The lowest level of the atmosphere is called the troposphere. Varying from five miles high at the poles to more than 10 miles at the equator, it is the layer in which great air masses form and most of our weather goes on.

Its winds vary from sea breezes at the lowest levels to jet streams of 80 mph or more at heights of six or seven miles. Within the troposphere, the temperature declines at a rate of about 10C per mile.

When this temperature drop ceases, we reach the tropopause, and above that the stratosphere.

The stratosphere extends to about 30 miles above the Earth.

It is a stable region of little wind and its temperature rises slowly with height from about -70C at the tropopause to near zero. The warming is linked to the formation of ozone from the action of the sun's ultraviolet radiation on oxygen atoms - for the lower stratosphere is where we find the ozone layer. There is very little water vapour in the stratosphere, so it tends to be free of clouds.
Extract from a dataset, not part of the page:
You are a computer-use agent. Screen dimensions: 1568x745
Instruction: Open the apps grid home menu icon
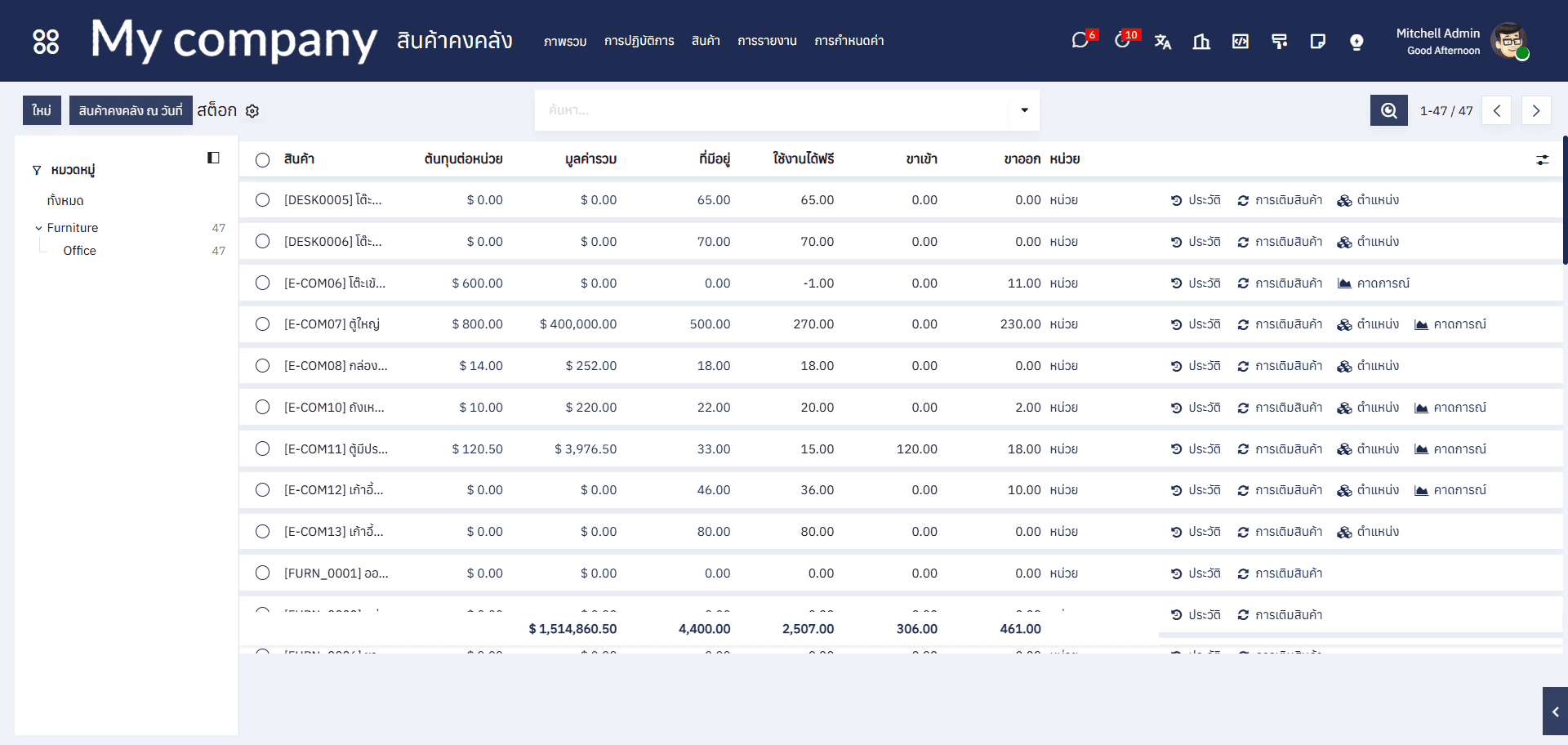pos(46,41)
Continuing upwards, we reach the stratopause, then the mesosphere, which extends from about 30 to 50 miles above the earth, through which temperatures decrease from 0C to about -100C, which is as cold as the atmosphere gets. Above 50 miles, the atmosphere heats up again in the thermosphere.

In theory the temperature may rise to 2000C, but in practice the air is so rarefied that there is very little there to get hot at all.

But if you do happen to pick up an oxygen molecule warmed by solar radiation a hundred miles up, use heavy duty oven gloves.